The economy declined by 0.3 percent in the first quarter, down from the 2.4 percent expansion in the previous quarter, the Bureau of Economic Analysis said in a statement on April 30.

This was the first quarterly contraction since the first quarter of 2022, but it was better than some forecasts signaled.

The widely watched Atlanta Federal Reserve Bank’s GDPNow Model estimate had anticipated a 2.7 percent contraction. However, after adjusting for gold imports and exports, the alternative model forecast suggested a 1.5 percent decline in gross domestic product (GDP).

Imports, which are subtracted from the gross domestic product calculations, rocketed by 41.3 percent in the first three months of the year as businesses were front-running President Donald Trump’s tariffs.

GDP data indicate that the decline was also a reflection of a decrease in government spending. In the January–March period, government outlays fell by 1.4 percent, with federal spending plummeting by 5.1 percent.

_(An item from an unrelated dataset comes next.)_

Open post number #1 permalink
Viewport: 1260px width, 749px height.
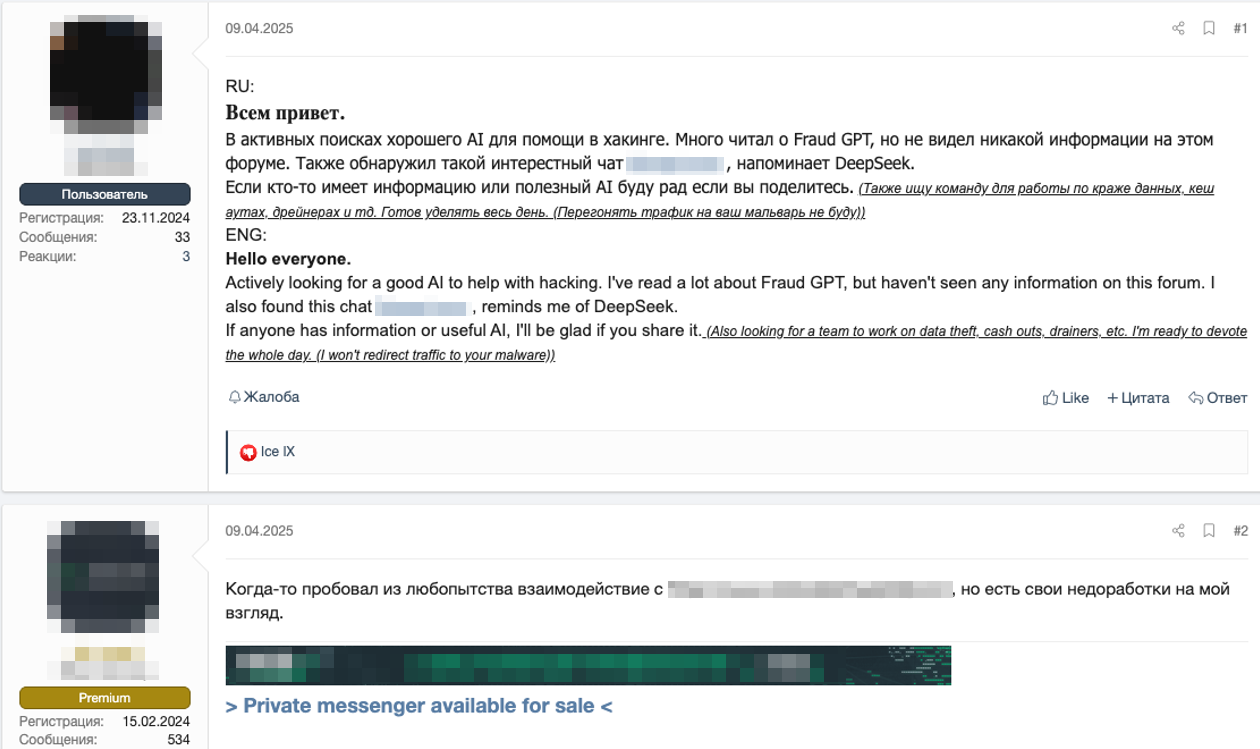[x=1240, y=29]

This was the first negative government contribution to the GDP since 2022.

Increases in consumer spending, exports, and investment bolstered the national economy in the first quarter.

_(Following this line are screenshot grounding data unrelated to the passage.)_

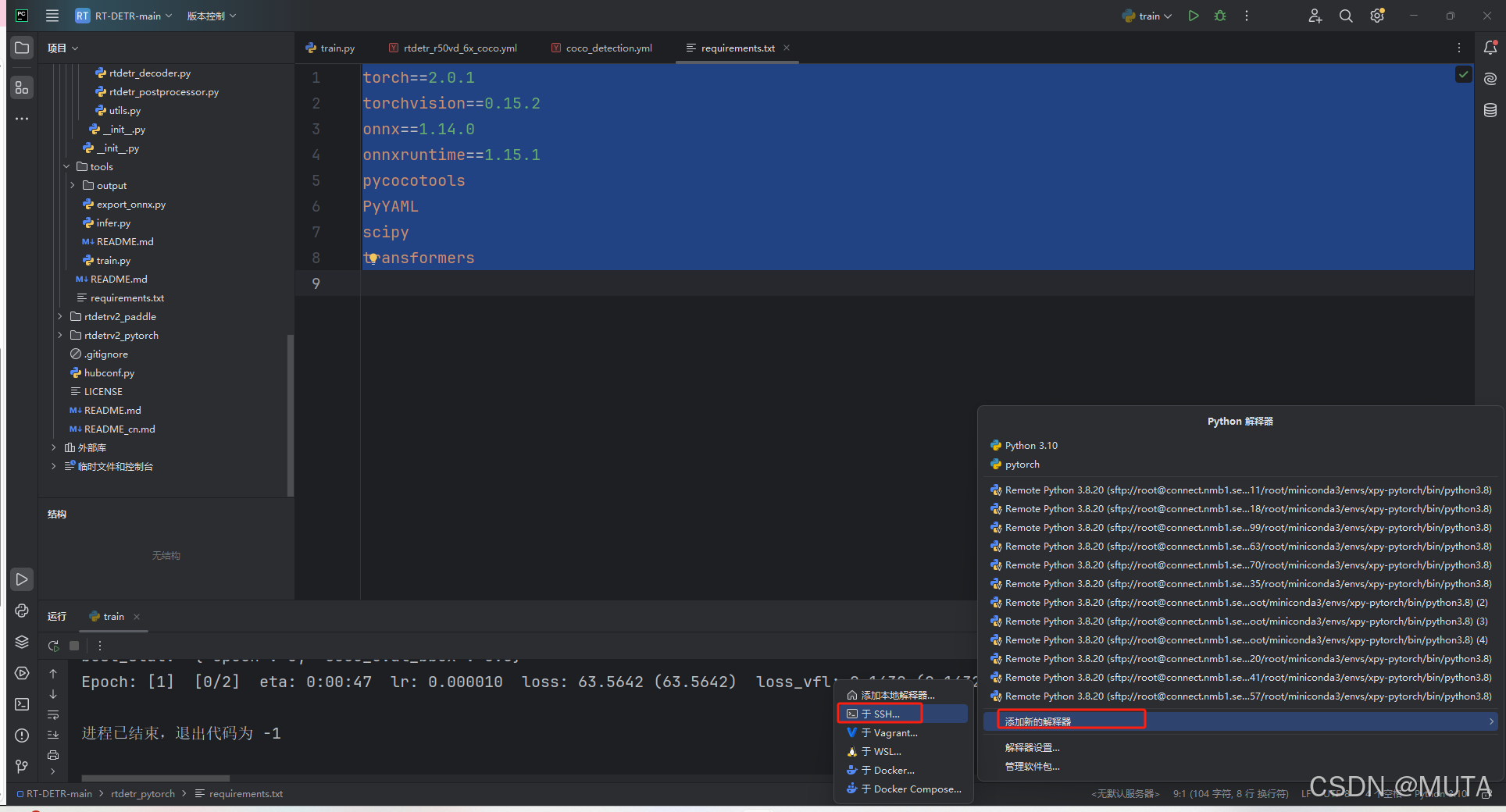This screenshot has height=812, width=1506.
Task: Open the Terminal tool window
Action: pyautogui.click(x=22, y=704)
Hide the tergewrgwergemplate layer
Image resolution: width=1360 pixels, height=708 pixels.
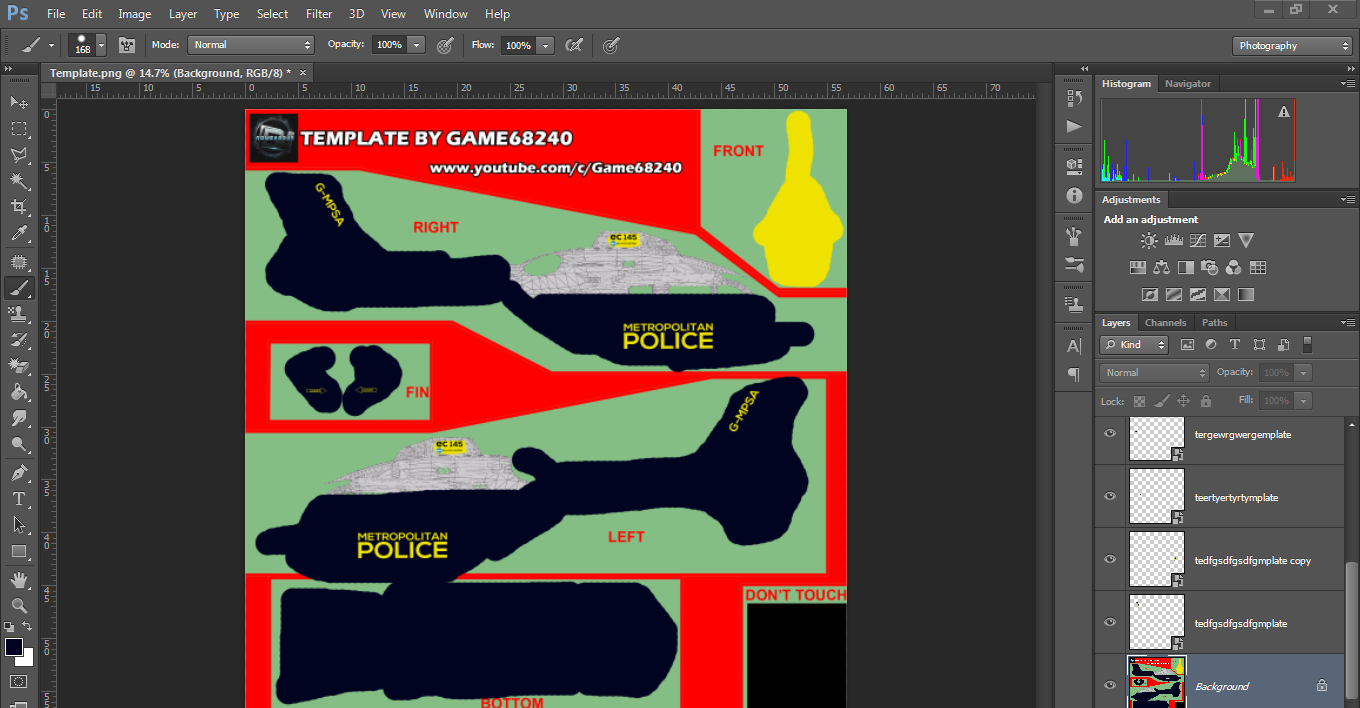[x=1109, y=433]
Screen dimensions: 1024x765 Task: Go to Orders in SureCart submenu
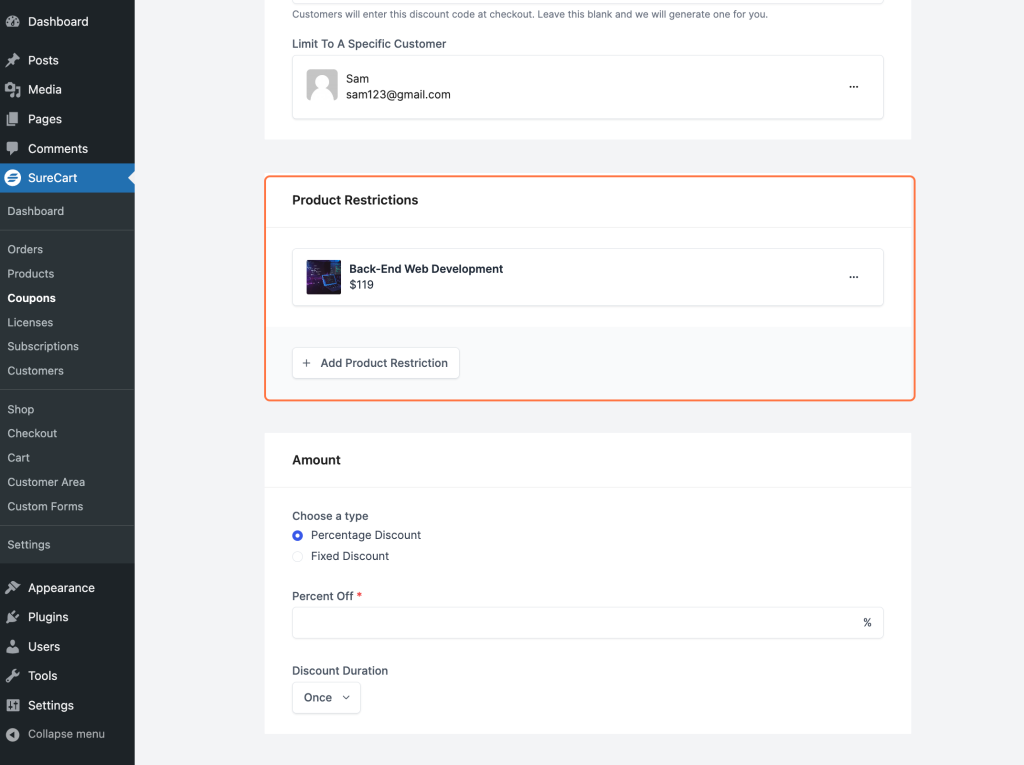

Real (inflation-adjusted) consumer spending rose by 1.8 percent, down from the 4 percent jump in the fourth quarter. This is a significant measure, as the consumption accounts for two-thirds of the nation’s growth.

Exports rose at a solid pace of 1.8 percent, likely driven by a weaker U.S. dollar. A lower greenback can make American-made products more attractive in the global economy because they are more affordable for foreign buyers.

Private domestic investment spiked by nearly 22 percent.

On the inflation front, the GDP price index—a gauge of changes in the prices of goods and services produced in the United States—surged by 3.7 percent, up from 2.3 percent in the previous three months.

Market Reaction

U.S. stocks slumped in pre-market trading following the release of the data, with the leading benchmark averages firmly in the red.

The blue-chip Dow Jones Industrial Average shed more than 100 points. The broader S&P 500 and the tech-heavy Nasdaq Composite Index fell by about 1 percent.

U.S. Treasury yields were mostly up across the board. The benchmark 10-year yield topped 4.21 percent.

The U.S. dollar index, a measure of the greenback against a weighted basket of currencies, rose by 0.2 percent.

In a Truth Social post, Trump attributed the stock market’s decline to his predecessor, stating, “I didn’t take over until January 20th.”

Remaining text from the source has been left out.